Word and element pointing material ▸

^^^^^^^^^^^^^^^^

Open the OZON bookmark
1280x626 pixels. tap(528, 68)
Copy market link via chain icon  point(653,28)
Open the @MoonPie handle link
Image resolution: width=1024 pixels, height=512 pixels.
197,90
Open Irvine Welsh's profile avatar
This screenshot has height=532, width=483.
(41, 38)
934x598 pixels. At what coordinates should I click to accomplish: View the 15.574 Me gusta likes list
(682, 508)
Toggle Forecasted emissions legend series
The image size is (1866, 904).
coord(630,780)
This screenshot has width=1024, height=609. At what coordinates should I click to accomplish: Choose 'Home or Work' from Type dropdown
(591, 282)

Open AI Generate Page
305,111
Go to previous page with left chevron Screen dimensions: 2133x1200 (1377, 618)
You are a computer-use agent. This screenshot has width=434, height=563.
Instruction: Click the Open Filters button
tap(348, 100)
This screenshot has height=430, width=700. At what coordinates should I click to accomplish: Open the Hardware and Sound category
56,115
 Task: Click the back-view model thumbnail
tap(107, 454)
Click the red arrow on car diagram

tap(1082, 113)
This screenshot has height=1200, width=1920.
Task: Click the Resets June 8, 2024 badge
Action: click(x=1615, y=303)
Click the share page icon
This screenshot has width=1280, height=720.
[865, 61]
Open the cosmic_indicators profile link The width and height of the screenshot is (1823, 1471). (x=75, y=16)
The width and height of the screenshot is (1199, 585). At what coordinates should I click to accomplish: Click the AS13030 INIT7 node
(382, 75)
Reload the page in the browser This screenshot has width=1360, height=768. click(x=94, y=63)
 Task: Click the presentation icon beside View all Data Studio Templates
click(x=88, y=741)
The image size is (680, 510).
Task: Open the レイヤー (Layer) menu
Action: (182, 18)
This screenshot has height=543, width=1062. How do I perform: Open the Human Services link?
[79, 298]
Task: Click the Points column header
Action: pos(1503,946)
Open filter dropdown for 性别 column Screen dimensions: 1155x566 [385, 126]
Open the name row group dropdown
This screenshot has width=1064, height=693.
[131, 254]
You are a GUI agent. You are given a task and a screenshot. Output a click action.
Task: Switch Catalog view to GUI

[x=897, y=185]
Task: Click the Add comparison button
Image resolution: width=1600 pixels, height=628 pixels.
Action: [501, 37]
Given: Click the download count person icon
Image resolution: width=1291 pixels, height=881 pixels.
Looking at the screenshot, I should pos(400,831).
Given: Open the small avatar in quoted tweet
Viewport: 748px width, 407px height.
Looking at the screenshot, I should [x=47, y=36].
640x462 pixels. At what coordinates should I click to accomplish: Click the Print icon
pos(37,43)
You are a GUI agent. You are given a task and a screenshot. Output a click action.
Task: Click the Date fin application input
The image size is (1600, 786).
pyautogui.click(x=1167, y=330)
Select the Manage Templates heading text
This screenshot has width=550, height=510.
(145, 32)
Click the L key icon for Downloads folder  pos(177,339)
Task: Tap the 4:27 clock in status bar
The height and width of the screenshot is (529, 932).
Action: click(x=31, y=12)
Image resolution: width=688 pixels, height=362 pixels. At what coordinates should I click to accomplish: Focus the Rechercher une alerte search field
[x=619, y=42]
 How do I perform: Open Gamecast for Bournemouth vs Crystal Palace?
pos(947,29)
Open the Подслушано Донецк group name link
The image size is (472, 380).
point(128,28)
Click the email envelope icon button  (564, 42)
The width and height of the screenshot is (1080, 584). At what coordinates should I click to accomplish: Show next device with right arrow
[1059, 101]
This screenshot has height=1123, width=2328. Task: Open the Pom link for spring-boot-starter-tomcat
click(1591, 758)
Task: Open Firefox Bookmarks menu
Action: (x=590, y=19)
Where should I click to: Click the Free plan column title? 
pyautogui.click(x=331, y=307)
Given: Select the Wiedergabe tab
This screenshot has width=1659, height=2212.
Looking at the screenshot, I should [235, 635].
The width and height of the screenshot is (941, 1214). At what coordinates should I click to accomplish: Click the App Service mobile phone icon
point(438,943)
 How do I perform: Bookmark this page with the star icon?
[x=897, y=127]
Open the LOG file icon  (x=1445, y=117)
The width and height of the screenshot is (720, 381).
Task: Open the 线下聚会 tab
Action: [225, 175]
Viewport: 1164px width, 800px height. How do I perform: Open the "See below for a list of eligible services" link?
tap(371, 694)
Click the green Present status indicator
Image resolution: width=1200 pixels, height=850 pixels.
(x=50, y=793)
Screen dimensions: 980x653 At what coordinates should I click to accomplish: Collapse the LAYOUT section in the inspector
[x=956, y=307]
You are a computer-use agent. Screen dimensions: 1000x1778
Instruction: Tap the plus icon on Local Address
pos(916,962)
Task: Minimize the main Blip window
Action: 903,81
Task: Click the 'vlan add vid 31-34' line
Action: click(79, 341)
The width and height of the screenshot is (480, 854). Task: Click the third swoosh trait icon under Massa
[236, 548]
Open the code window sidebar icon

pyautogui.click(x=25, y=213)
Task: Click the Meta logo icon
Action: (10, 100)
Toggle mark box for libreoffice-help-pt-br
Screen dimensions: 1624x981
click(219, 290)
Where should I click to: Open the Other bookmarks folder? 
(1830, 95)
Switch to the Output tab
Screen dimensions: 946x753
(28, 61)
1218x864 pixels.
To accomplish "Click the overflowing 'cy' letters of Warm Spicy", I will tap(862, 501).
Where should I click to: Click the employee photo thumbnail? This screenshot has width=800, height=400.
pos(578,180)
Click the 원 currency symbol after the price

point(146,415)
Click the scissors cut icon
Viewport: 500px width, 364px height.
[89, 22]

^^^^^^^^^^^^^^^^

Write out every line of the material above without any changes.

EXERCISE ANSWER ▸
Open the OZON bookmark
1280x626 pixels. tap(528, 68)
Copy market link via chain icon  point(653,28)
Open the @MoonPie handle link
Image resolution: width=1024 pixels, height=512 pixels.
197,90
Open Irvine Welsh's profile avatar
This screenshot has height=532, width=483.
(41, 38)
934x598 pixels. At what coordinates should I click to accomplish: View the 15.574 Me gusta likes list
(682, 508)
Toggle Forecasted emissions legend series
The image size is (1866, 904).
coord(630,780)
This screenshot has width=1024, height=609. At what coordinates should I click to accomplish: Choose 'Home or Work' from Type dropdown
(591, 282)

Open AI Generate Page
305,111
Go to previous page with left chevron Screen dimensions: 2133x1200 (1377, 618)
You are a computer-use agent. This screenshot has width=434, height=563.
Instruction: Click the Open Filters button
tap(348, 100)
This screenshot has height=430, width=700. At what coordinates should I click to accomplish: Open the Hardware and Sound category
56,115
 Task: Click the back-view model thumbnail
tap(107, 454)
Click the red arrow on car diagram

tap(1082, 113)
This screenshot has height=1200, width=1920.
Task: Click the Resets June 8, 2024 badge
Action: click(x=1615, y=303)
Click the share page icon
This screenshot has width=1280, height=720.
[865, 61]
Open the cosmic_indicators profile link The width and height of the screenshot is (1823, 1471). (x=75, y=16)
The width and height of the screenshot is (1199, 585). At what coordinates should I click to accomplish: Click the AS13030 INIT7 node
(382, 75)
Reload the page in the browser This screenshot has width=1360, height=768. click(x=94, y=63)
 Task: Click the presentation icon beside View all Data Studio Templates
click(x=88, y=741)
The image size is (680, 510).
Task: Open the レイヤー (Layer) menu
Action: (182, 18)
This screenshot has height=543, width=1062. How do I perform: Open the Human Services link?
[79, 298]
Task: Click the Points column header
Action: pos(1503,946)
Open filter dropdown for 性别 column Screen dimensions: 1155x566 [385, 126]
Open the name row group dropdown
This screenshot has width=1064, height=693.
[131, 254]
You are a GUI agent. You are given a task and a screenshot. Output a click action.
Task: Switch Catalog view to GUI

[x=897, y=185]
Task: Click the Add comparison button
Image resolution: width=1600 pixels, height=628 pixels.
Action: [501, 37]
Given: Click the download count person icon
Image resolution: width=1291 pixels, height=881 pixels.
Looking at the screenshot, I should pos(400,831).
Given: Open the small avatar in quoted tweet
Viewport: 748px width, 407px height.
Looking at the screenshot, I should [x=47, y=36].
640x462 pixels. At what coordinates should I click to accomplish: Click the Print icon
pos(37,43)
You are a GUI agent. You are given a task and a screenshot. Output a click action.
Task: Click the Date fin application input
The image size is (1600, 786).
pyautogui.click(x=1167, y=330)
Select the Manage Templates heading text
This screenshot has width=550, height=510.
(145, 32)
Click the L key icon for Downloads folder  pos(177,339)
Task: Tap the 4:27 clock in status bar
The height and width of the screenshot is (529, 932).
Action: click(x=31, y=12)
Image resolution: width=688 pixels, height=362 pixels. At what coordinates should I click to accomplish: Focus the Rechercher une alerte search field
[x=619, y=42]
 How do I perform: Open Gamecast for Bournemouth vs Crystal Palace?
pos(947,29)
Open the Подслушано Донецк group name link
The image size is (472, 380).
point(128,28)
Click the email envelope icon button  (564, 42)
The width and height of the screenshot is (1080, 584). At what coordinates should I click to accomplish: Show next device with right arrow
[1059, 101]
This screenshot has height=1123, width=2328. Task: Open the Pom link for spring-boot-starter-tomcat
click(1591, 758)
Task: Open Firefox Bookmarks menu
Action: (x=590, y=19)
Where should I click to: Click the Free plan column title? 
pyautogui.click(x=331, y=307)
Given: Select the Wiedergabe tab
This screenshot has width=1659, height=2212.
Looking at the screenshot, I should [235, 635].
The width and height of the screenshot is (941, 1214). At what coordinates should I click to accomplish: Click the App Service mobile phone icon
point(438,943)
 How do I perform: Bookmark this page with the star icon?
[x=897, y=127]
Open the LOG file icon  (x=1445, y=117)
The width and height of the screenshot is (720, 381).
Task: Open the 线下聚会 tab
Action: [225, 175]
Viewport: 1164px width, 800px height. How do I perform: Open the "See below for a list of eligible services" link?
tap(371, 694)
Click the green Present status indicator
Image resolution: width=1200 pixels, height=850 pixels.
(x=50, y=793)
Screen dimensions: 980x653 At what coordinates should I click to accomplish: Collapse the LAYOUT section in the inspector
[x=956, y=307]
You are a computer-use agent. Screen dimensions: 1000x1778
Instruction: Tap the plus icon on Local Address
pos(916,962)
Task: Minimize the main Blip window
Action: 903,81
Task: Click the 'vlan add vid 31-34' line
Action: click(79, 341)
The width and height of the screenshot is (480, 854). Task: Click the third swoosh trait icon under Massa
[236, 548]
Open the code window sidebar icon

pyautogui.click(x=25, y=213)
Task: Click the Meta logo icon
Action: (10, 100)
Toggle mark box for libreoffice-help-pt-br
Screen dimensions: 1624x981
click(219, 290)
Where should I click to: Open the Other bookmarks folder? 
(1830, 95)
Switch to the Output tab
Screen dimensions: 946x753
(28, 61)
1218x864 pixels.
To accomplish "Click the overflowing 'cy' letters of Warm Spicy", I will tap(862, 501).
Where should I click to: Click the employee photo thumbnail? This screenshot has width=800, height=400.
pos(578,180)
Click the 원 currency symbol after the price

point(146,415)
Click the scissors cut icon
Viewport: 500px width, 364px height.
[89, 22]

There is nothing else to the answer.